You and we agree that no partnership, joint venture, agency or employment relationship exists between us.

Clauses 4 (Your Responsibilities), 6 (Intellectual Property), 7 (Indemnification) 8 (Liability), and 10 (General) will survive the expiry or termination of this Agreement.

If any provision of the Agreement is prohibited by law or judged by a court to be unlawful, void or unenforceable, the provision will, to the extent required, be severed from the Agreement and rendered ineffective as far as possible without modifying the remaining provisions of the Agreement, and will not in any way affect any other circumstances of or the validity or enforcement of the Agreement.

Aggregate Data
We may monitor use of the Platform by all our customers and use the information gathered for internal data processes and analysis.

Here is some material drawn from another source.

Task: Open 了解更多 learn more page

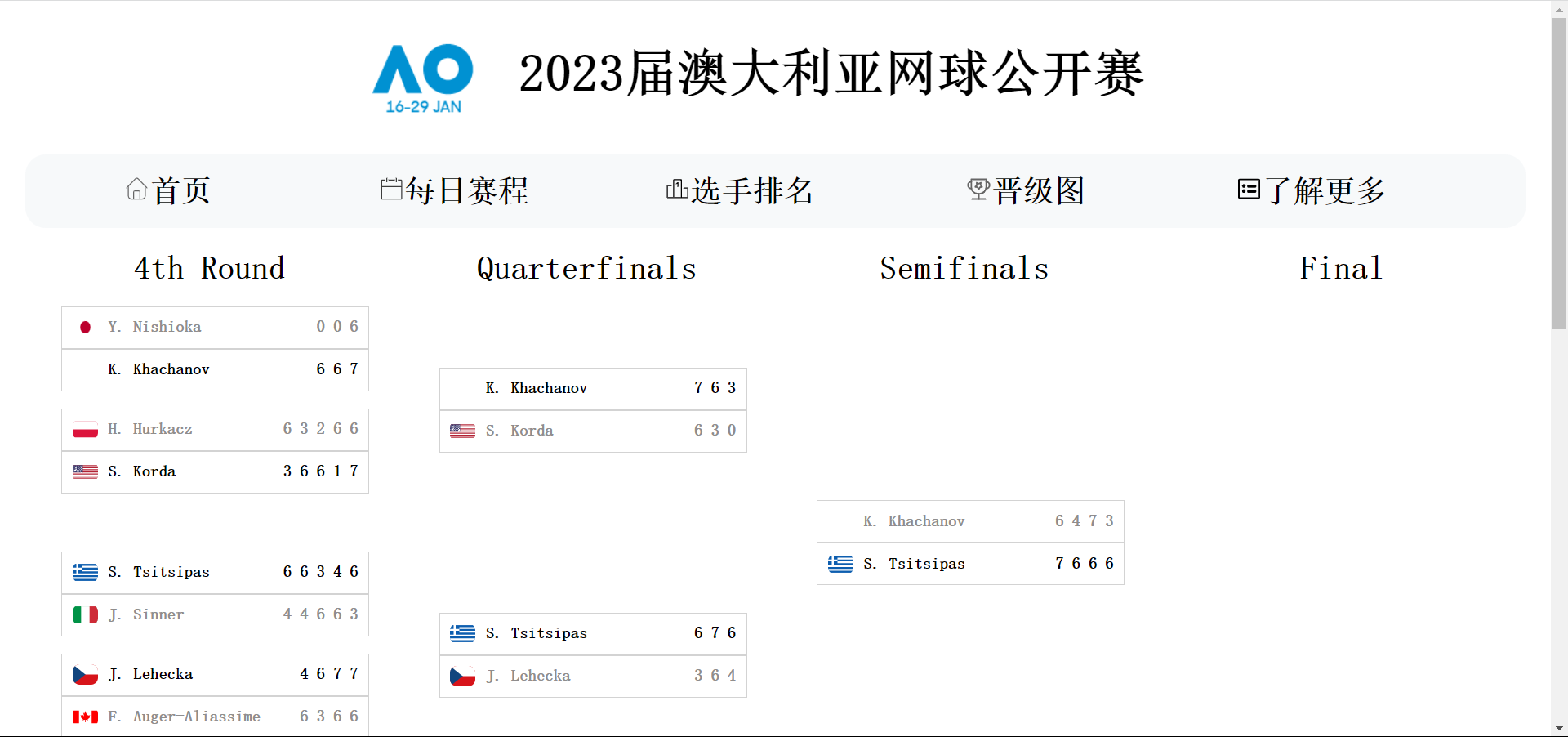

You agree that we may use and publish such information provided that any such publication is aggregated and anonymous and does not identify you.

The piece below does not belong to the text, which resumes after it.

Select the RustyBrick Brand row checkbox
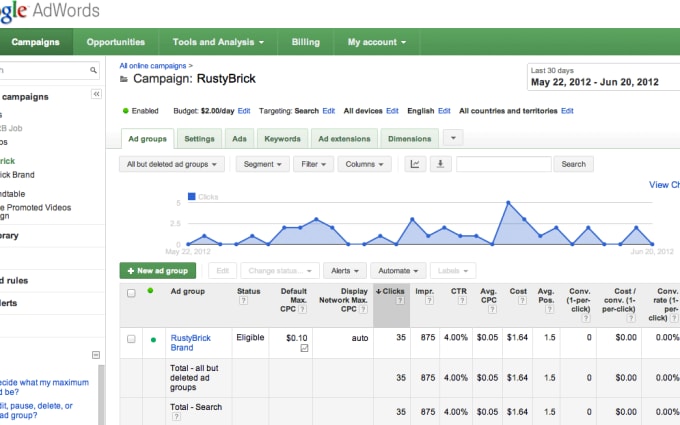point(131,339)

The Recipient will: (i) protect the confidentiality of the Confidential Information using the same degree of care that it uses with its own confidential information of similar nature, but with no less than reasonable care, (ii) not use any Confidential Information for any purpose outside the scope of the Agreement, (iii) not disclose Confidential Information to any third party (except for the purpose of professional advice), and (iv) limit access to Confidential Information to its employees, contractors, advisors and agents. The Recipient may disclose Confidential Information if required to do so under any law, statute, rule or regulation, investigation or legal process.

You grant us the right to use your name and company logo in our customer list, the Platform, and our promotional and marketing materials, for the purpose of publicizing and promoting the Filma Services.

No Third Party
Nothing in the Agreement is intended to or will confer upon any third party person or entity any right, benefit or remedy of any nature under or by reason of the Agreement.

Applicable Law
The Agreement is governed by the laws of The United States of America without reference to conflicts of laws principles.

Dispute Resolution
All disputes arising out of or in connection with the Agreement, including any question regarding its existence, validity or termination (“Dispute”), will be resolved in accordance with the procedures specified below, which will be the sole and exclusive procedures for the resolution of any such Dispute.

The Brand and Film will endeavour to resolve any Dispute amicably by negotiation between executives who have authority to settle the Dispute.

Any Dispute not resolved by negotiation within 30 days after either the Brand or Filma requested in writing or within such other period as you and we may agree in writing, will be settled amicably by mediation under the Delaware’s Court of Chancery’s Mediation Procedure.

Any Dispute not resolved by mediation in accordance with above within 30 calendar days after appointment of the mediator, or within such other period as the Brand and Filma may agree in writing, will be finally settled by arbitration administered by the American Arbitration Association. The language of arbitration is agreed to be only in English.